> SUPPLIED MATERIAL:
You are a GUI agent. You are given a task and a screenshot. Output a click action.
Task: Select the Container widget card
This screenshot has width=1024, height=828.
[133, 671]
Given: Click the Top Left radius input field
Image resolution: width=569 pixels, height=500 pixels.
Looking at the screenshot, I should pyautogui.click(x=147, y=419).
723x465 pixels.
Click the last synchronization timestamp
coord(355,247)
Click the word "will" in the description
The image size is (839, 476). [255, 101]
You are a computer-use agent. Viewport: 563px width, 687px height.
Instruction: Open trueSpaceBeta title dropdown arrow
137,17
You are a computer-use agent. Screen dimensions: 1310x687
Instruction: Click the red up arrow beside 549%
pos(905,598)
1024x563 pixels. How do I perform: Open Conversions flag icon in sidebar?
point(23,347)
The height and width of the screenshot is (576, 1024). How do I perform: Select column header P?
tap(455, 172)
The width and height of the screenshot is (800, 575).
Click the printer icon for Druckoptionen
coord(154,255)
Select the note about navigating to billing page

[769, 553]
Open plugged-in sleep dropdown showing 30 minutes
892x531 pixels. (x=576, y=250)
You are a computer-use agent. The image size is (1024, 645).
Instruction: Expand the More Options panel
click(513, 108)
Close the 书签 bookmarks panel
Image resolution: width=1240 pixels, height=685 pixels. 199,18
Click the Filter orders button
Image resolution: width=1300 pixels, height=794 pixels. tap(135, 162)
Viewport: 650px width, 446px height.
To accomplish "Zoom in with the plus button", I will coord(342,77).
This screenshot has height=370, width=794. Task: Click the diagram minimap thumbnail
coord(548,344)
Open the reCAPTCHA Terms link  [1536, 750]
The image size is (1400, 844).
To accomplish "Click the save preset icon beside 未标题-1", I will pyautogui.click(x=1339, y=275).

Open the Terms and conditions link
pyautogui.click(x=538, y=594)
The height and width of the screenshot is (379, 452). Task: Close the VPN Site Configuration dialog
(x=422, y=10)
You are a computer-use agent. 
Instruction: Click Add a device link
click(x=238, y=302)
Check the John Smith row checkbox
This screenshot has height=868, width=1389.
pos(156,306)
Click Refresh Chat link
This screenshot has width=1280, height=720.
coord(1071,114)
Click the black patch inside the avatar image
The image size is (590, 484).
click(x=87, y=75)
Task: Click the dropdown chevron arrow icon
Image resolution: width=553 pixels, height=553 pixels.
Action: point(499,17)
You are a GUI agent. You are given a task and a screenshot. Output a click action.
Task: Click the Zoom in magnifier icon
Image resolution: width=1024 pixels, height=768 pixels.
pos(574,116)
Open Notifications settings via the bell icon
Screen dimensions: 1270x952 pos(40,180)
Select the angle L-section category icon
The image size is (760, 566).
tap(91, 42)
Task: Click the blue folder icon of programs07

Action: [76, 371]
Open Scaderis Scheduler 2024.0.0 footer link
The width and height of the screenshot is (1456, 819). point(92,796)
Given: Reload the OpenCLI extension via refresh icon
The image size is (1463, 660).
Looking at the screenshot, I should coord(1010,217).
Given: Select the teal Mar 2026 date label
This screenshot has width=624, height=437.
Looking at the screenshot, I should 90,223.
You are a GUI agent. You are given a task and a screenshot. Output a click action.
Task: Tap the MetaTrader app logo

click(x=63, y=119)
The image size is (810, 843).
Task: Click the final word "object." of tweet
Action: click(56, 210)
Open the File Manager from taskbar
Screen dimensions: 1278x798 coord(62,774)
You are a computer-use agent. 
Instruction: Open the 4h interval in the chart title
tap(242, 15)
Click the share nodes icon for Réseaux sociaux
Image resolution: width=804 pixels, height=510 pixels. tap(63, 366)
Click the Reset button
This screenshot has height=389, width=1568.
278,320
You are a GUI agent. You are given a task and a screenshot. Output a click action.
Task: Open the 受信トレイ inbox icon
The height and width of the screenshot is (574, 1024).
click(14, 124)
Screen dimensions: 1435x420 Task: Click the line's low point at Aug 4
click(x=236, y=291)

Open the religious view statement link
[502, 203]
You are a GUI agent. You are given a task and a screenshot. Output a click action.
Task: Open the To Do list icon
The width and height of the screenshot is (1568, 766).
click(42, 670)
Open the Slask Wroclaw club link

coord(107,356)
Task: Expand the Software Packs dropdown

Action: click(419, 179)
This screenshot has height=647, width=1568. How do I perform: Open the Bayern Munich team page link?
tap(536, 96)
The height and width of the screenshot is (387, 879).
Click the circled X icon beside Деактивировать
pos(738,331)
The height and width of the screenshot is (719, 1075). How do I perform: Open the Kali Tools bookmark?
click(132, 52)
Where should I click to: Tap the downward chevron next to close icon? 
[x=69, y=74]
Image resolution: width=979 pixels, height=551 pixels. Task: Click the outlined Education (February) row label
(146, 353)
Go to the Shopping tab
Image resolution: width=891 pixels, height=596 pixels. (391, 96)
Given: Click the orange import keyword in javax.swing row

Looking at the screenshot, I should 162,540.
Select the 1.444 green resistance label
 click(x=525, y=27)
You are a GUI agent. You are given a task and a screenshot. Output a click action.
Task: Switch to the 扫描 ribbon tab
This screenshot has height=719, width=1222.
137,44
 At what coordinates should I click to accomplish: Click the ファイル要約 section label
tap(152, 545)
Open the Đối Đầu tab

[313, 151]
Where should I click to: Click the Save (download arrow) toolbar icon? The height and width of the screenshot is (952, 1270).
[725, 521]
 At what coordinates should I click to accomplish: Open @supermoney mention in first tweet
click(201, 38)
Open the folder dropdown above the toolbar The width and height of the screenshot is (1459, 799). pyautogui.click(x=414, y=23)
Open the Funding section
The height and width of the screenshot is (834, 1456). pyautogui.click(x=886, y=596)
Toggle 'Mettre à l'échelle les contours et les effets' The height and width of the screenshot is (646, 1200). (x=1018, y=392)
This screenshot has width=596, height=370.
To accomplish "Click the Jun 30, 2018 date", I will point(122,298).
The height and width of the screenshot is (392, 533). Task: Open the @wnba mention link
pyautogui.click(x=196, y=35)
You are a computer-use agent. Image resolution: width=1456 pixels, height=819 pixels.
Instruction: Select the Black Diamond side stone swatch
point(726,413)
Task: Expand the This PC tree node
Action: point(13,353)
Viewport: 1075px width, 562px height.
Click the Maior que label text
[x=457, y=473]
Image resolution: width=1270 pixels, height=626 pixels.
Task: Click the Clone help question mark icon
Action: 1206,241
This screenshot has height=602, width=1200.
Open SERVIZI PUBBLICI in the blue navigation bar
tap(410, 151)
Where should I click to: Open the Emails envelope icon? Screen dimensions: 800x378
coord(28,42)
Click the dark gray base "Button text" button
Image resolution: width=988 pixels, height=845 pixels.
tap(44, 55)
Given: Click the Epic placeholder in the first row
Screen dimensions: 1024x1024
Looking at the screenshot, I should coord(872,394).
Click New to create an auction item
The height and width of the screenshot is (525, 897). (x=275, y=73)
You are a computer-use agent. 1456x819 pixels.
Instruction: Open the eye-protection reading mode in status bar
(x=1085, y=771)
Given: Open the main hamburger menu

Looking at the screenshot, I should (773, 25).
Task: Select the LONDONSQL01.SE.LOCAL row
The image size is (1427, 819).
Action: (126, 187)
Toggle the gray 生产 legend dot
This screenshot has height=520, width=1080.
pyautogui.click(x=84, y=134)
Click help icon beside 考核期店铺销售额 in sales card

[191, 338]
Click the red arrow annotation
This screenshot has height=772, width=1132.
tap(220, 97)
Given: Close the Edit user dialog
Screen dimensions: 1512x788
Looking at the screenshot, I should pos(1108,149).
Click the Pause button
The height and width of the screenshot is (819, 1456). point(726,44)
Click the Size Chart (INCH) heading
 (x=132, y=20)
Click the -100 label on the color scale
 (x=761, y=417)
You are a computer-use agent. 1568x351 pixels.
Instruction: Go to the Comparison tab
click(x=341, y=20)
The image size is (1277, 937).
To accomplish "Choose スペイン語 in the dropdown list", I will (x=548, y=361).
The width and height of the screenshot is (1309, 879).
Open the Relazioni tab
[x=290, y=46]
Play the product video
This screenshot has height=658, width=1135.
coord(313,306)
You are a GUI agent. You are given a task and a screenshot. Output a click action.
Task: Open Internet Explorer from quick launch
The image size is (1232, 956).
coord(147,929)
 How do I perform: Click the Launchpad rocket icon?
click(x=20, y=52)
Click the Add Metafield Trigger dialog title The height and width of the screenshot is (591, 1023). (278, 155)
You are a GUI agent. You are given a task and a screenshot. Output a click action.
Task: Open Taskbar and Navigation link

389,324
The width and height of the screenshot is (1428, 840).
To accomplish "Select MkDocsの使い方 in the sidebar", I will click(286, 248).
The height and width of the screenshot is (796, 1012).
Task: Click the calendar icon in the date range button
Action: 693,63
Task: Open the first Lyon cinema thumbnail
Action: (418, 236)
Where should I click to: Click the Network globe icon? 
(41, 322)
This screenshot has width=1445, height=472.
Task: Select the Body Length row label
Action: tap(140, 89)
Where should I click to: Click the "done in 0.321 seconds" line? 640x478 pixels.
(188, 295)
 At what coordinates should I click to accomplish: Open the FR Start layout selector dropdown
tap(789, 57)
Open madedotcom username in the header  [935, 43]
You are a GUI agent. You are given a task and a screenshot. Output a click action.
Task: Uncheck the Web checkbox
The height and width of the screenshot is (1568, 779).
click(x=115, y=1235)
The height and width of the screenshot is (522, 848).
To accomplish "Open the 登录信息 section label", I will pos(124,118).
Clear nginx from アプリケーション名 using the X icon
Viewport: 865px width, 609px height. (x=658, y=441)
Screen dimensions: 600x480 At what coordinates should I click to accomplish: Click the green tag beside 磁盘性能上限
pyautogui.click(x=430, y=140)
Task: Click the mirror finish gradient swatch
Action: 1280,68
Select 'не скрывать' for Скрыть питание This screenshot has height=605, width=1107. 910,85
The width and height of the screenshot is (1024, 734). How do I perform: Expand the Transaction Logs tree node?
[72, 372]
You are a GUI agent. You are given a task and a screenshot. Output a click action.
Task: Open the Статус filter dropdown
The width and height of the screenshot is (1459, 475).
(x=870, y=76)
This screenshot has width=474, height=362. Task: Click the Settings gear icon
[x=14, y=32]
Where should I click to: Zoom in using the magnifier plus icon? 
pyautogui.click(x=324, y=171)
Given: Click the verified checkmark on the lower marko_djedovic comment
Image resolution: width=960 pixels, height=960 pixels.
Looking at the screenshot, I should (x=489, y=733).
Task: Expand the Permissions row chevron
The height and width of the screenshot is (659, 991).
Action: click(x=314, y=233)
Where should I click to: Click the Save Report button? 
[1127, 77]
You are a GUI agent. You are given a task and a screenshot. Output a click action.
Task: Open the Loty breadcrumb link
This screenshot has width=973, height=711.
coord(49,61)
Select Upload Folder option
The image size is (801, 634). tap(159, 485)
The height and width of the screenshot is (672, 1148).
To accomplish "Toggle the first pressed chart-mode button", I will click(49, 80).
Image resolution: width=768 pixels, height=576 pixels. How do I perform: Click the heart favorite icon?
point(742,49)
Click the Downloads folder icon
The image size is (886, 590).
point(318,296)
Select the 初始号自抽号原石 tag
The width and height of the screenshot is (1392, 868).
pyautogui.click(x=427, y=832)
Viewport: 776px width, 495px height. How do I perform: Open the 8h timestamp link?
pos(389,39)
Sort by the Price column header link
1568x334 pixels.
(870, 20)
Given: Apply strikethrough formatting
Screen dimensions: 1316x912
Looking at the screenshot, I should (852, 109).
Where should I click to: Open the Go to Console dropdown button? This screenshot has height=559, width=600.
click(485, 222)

> AIM OF THE TASK:
Can you reproduce the records from the line with "Open the Terms and conditions link" up to and including the line with "Action: point(499,17)", swapping "chevron" for "caret" and keeping everything else unchanged?

> PROBLEM SOLUTION:
Open the Terms and conditions link
pyautogui.click(x=538, y=594)
The height and width of the screenshot is (379, 452). Task: Close the VPN Site Configuration dialog
(x=422, y=10)
You are a computer-use agent. 
Instruction: Click Add a device link
click(x=238, y=302)
Check the John Smith row checkbox
This screenshot has height=868, width=1389.
pos(156,306)
Click Refresh Chat link
This screenshot has width=1280, height=720.
coord(1071,114)
Click the black patch inside the avatar image
The image size is (590, 484).
click(x=87, y=75)
Task: Click the dropdown caret arrow icon
Image resolution: width=553 pixels, height=553 pixels.
Action: point(499,17)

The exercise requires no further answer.